Yapılan bir çalışmada 527 İspanyol adölesanın, kahvaltı etmesinin veya atlamasının, tüketilen kahvaltının sağlıkla ilişkili yaşam kalitesi algılanan stres ve depresyon arasındaki ilişkileri incelemiştir. Sonuç olarak sabah kahvaltısını edenlerin ruh halleri, ebeveyn ilişkileri ve ev yaşamı kahvaltı etmeyenlere göre daha az stres içermektedir ve kalite oranı daha yüksek olarak saptanmıştır. Kahvaltı yapanlarda kahvaltı kalitesi analiz edildiğinde; kaliteli bir kahvaltı yapan ergenler, zayıf veya çok kalitesiz kahvaltı yapanlara göre daha düşük stres ve depresyon seviyeleri göstermiştir. Dahası, kahvaltıyı atlayanlar, zayıf veya çok kalitesiz bir kahvaltı yapan kahvaltı yapanlara göre daha düşük stres ve depresyon seviyeleri göstermiştir. Bu bulgular, kahvaltı yapıp yapmamaktan çok kaliteli bir kahvaltı yapmanın önemini göstermektedir.
Bu son çalışmadan da örnek alarak hangi tür kahvaltıyı çocuklarımıza verelim diye bakacak olursak önce bir çalışma inceleyelim ve sonra bazı alternatiflere bakalım;
Kahvaltının içeriğinin etkisi ilgili yapılan bir çalışmada çocuklara ve ergenlere protein veya karbonhidrattan zengin kahvaltı verilerek enerji harcaması, substrat oksidasyonu, iştah, kan şekeri üzerine etkileri gözlemlenmiştir. Bununla birlikte her 2 grubunda 4 saat sonraki öğlen yemeği seçimleri incelenmiştir. Proteini yüksek kahvaltı verilen çocuklarda enerji harcama, yağ oksidasyonu daha yüksek olarak saptanmış; karbonhidrattan yüksek kahvaltı verilen çocuklar ile karbonhidrat oksidasyonunda anlamlı bir fark gözlemlenmemiştir. Proteinden zengin kahvaltı verilen çocuklarda tokluk seviyelerinin daha uzun sürdüğü ve kan şekeri ölçümlerinin daha dengeli ilerlediği ayrıca saha sağlıklı öğlen yemeği seçimleri yaptıkları saptanmıştır.
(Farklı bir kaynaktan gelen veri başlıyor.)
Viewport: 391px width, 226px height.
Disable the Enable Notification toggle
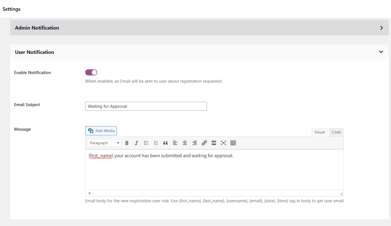point(91,73)

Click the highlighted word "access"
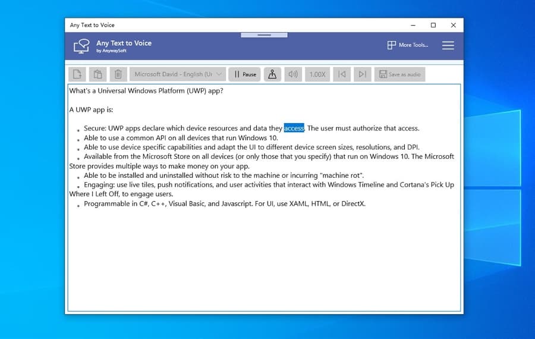294,128
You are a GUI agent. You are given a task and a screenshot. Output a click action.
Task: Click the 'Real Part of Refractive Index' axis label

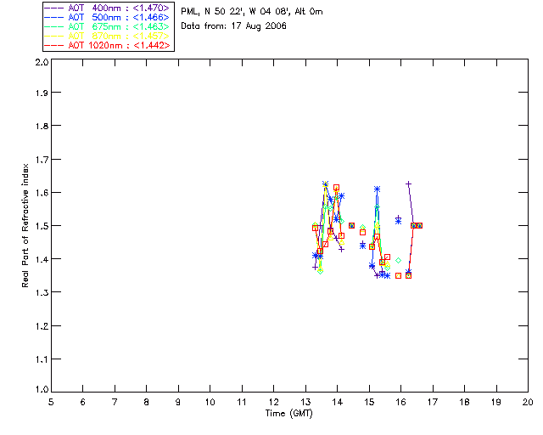pyautogui.click(x=26, y=225)

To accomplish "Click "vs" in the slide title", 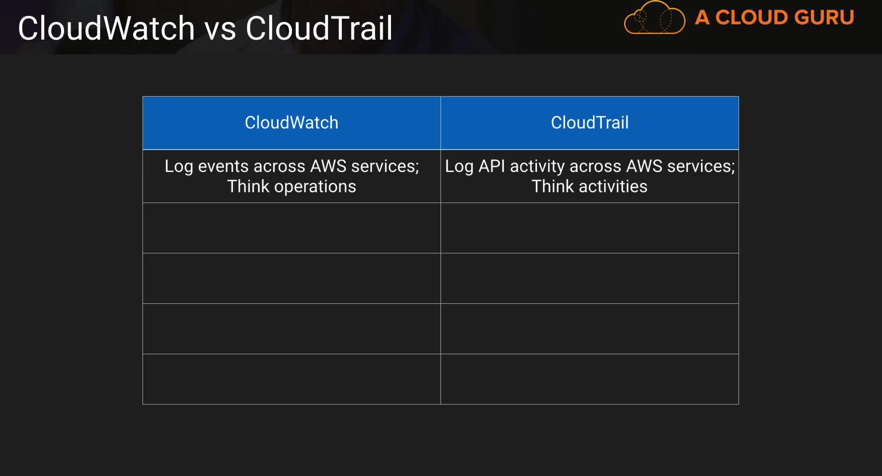I will pos(220,29).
Kahvaltı örneklerimize bir göz atalım; haşlanmış yumurta, omlet, sebzeli omletler, yumurta salataları, menemen gibi kaliteli protein kaynakları peynirli tostlar ve sandviçlerin yanına eşlik edebilir böylece kaliteli protein kaynakları ile doğru tahıllardan enerji sağlamış oluruz. Yumurta ile çok arası olmayan çocuk ve adölesanlarda yumurta tadının daha az baskın olduğu peynirli yumurta, pankek veya krep gibi seçenekler değerlendirilebilir. Her kahvaltının olmazsa olmazı mevsim sebzeleridir; kimi zaman domates, salatalık, kimi zaman turp, havuç, kimi zamanda yeşillikler. Baş tacı içeceğimiz de süt diyebiliriz.
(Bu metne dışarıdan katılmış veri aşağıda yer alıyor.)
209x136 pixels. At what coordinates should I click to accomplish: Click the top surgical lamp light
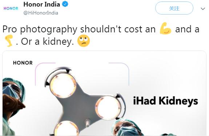(x=63, y=85)
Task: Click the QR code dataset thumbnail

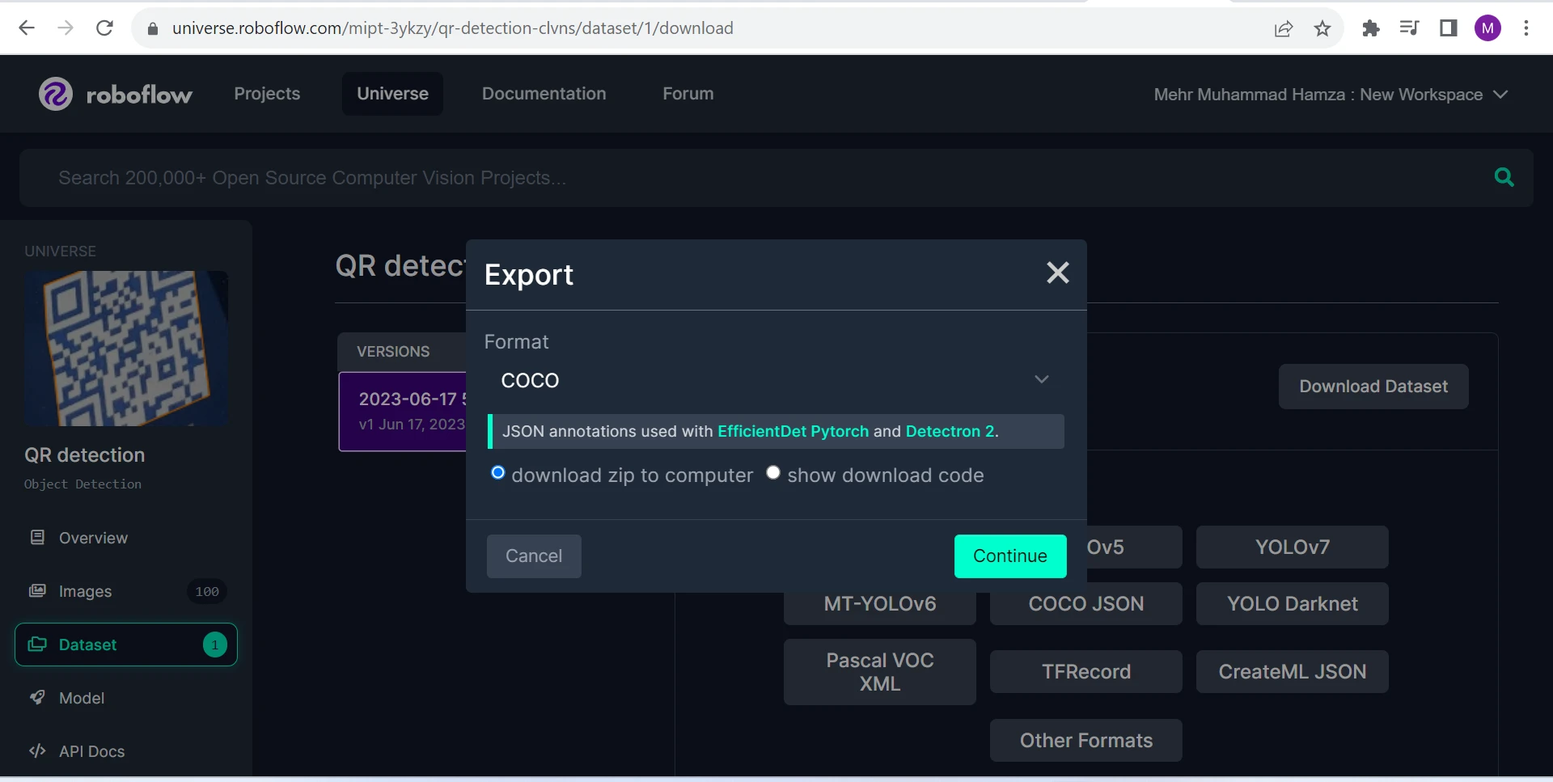Action: click(126, 349)
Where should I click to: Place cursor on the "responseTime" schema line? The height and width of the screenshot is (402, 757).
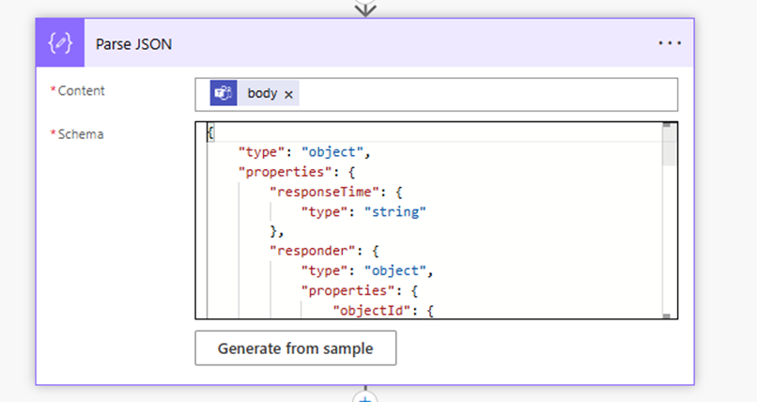tap(336, 192)
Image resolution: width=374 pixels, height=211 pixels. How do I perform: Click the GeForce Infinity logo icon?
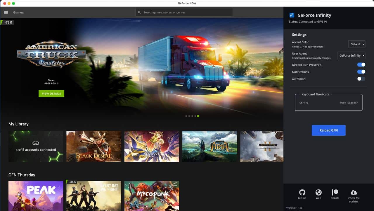tap(291, 15)
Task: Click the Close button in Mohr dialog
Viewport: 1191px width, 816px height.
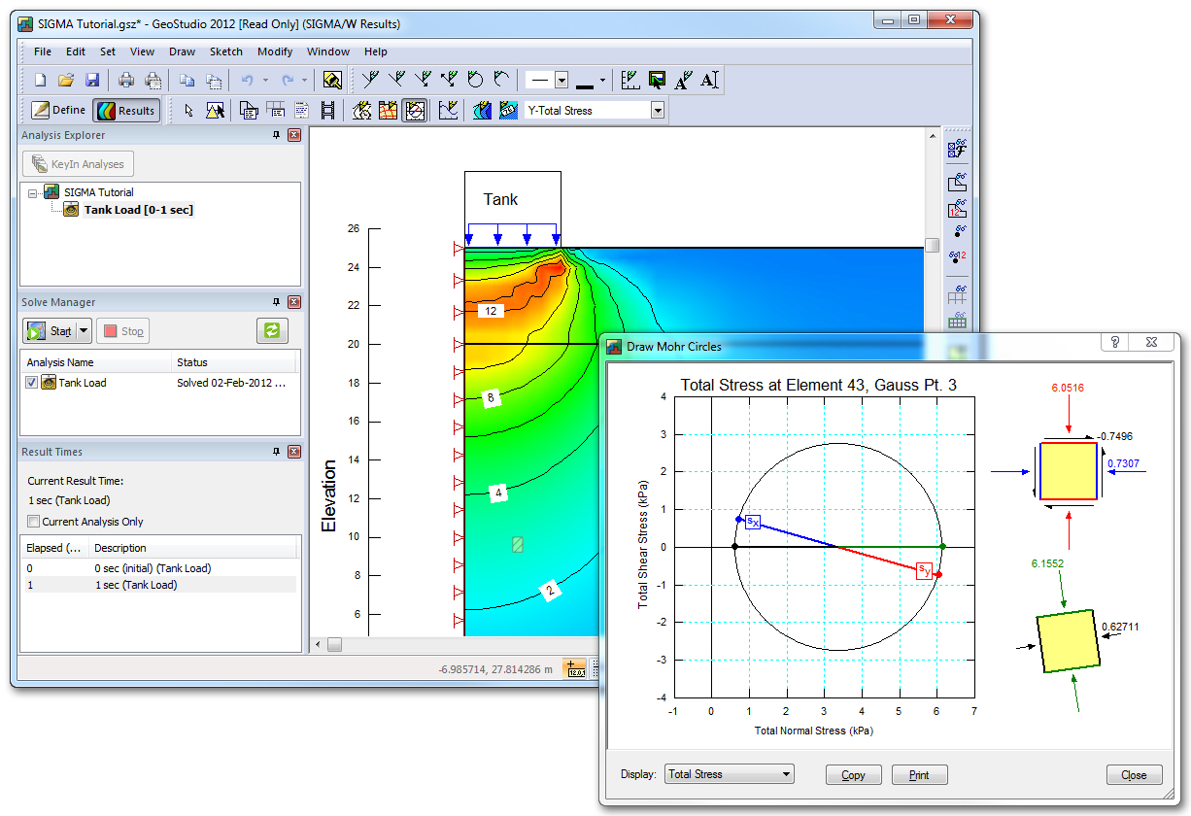Action: [1134, 774]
Tembellik edip 10 dakika daha uyumak için çocukların ve ergenlik dönemi gençlerimizin kahvaltılarını atlamayalım, unutmayın kahvaltı; sağlık, mutluluk ve başarıyı getirir.
Sayfa içeriği sadece bilgilendirme amaçlıdır, tanı ve tedavi için mutlaka doktorunuza başvurunuz.